- **What you should do**
Give back exactly the lines of the entries below from the line with "Viewport: 1456px width, 814px height." to the line with "Click the LA CASITA neon sign", inclusive, and only those.

**** Extracted data

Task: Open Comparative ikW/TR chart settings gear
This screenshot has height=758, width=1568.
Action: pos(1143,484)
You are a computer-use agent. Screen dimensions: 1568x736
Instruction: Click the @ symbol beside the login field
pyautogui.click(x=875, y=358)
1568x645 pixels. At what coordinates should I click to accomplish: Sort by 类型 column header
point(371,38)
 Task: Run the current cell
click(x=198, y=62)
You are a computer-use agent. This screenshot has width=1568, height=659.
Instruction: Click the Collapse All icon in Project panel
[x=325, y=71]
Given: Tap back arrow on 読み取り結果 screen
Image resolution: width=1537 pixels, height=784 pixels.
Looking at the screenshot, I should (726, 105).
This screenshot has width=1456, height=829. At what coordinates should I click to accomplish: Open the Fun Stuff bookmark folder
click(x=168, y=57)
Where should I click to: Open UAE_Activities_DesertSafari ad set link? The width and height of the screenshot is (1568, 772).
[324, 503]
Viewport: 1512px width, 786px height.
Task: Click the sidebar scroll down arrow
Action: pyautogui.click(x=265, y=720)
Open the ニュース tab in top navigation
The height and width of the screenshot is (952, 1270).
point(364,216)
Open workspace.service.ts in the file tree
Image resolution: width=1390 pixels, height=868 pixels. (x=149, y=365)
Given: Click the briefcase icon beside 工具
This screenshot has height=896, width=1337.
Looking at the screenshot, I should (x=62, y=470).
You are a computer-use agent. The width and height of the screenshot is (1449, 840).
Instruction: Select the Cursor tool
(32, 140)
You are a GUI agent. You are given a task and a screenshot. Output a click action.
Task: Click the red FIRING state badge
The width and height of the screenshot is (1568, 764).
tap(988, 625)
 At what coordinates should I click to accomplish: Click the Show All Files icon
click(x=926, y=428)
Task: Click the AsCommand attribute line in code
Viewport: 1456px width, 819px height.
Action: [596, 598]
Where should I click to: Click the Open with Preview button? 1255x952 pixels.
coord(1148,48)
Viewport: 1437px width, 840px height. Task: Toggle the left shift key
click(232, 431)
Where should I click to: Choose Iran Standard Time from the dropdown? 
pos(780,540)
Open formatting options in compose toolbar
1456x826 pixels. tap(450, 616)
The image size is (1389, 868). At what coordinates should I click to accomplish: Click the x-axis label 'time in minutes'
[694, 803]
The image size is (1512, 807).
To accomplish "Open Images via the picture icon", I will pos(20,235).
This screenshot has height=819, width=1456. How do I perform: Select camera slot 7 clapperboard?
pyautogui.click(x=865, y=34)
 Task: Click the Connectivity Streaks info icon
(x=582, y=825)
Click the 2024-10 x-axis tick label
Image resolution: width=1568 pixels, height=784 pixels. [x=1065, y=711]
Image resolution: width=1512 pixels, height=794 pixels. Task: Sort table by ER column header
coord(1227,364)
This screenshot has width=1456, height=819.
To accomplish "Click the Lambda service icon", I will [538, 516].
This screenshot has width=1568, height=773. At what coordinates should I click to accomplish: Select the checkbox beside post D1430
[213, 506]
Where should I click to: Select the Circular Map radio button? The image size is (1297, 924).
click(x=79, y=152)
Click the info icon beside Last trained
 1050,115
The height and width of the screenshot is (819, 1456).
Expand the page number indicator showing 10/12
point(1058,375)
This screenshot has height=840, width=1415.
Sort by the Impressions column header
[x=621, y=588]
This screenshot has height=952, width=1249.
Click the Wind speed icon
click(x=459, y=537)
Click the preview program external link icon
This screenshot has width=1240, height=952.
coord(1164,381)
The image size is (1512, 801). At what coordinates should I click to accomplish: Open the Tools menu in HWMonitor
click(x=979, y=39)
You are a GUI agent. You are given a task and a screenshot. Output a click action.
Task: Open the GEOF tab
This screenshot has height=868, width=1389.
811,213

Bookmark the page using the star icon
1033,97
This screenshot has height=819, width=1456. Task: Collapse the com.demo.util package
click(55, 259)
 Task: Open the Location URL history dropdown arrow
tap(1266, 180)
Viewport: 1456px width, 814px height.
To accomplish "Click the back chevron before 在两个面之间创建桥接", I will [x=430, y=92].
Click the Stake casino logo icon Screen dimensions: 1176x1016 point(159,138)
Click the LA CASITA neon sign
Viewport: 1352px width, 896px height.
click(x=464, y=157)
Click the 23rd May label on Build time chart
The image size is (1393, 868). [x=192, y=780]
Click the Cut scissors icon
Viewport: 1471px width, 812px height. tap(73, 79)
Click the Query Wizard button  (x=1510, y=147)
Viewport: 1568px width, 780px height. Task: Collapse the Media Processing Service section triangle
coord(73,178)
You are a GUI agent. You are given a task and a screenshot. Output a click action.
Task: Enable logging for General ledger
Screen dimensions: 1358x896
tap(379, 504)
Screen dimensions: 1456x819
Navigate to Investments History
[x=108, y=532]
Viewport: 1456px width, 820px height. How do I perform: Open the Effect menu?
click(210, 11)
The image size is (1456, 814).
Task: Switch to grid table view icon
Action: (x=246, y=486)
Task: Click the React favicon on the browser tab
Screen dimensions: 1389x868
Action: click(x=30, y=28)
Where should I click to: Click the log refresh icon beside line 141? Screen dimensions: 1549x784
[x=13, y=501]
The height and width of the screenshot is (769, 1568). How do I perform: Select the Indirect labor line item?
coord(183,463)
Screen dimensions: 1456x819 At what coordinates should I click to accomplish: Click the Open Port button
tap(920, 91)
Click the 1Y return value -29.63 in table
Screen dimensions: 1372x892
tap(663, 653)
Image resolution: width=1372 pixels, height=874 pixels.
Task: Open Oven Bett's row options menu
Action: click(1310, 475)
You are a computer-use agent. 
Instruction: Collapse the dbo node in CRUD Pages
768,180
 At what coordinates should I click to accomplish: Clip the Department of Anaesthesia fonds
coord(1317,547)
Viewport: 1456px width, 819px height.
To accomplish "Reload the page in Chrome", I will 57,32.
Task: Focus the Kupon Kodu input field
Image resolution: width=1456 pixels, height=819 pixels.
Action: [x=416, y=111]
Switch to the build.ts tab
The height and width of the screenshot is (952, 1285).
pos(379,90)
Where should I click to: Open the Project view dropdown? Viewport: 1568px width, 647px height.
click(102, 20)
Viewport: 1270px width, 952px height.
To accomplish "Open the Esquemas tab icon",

********

- **Solution to this exercise**
Viewport: 1456px width, 814px height.
To accomplish "Click the back chevron before 在两个面之间创建桥接", I will [x=430, y=92].
Click the Stake casino logo icon Screen dimensions: 1176x1016 point(159,138)
Click the LA CASITA neon sign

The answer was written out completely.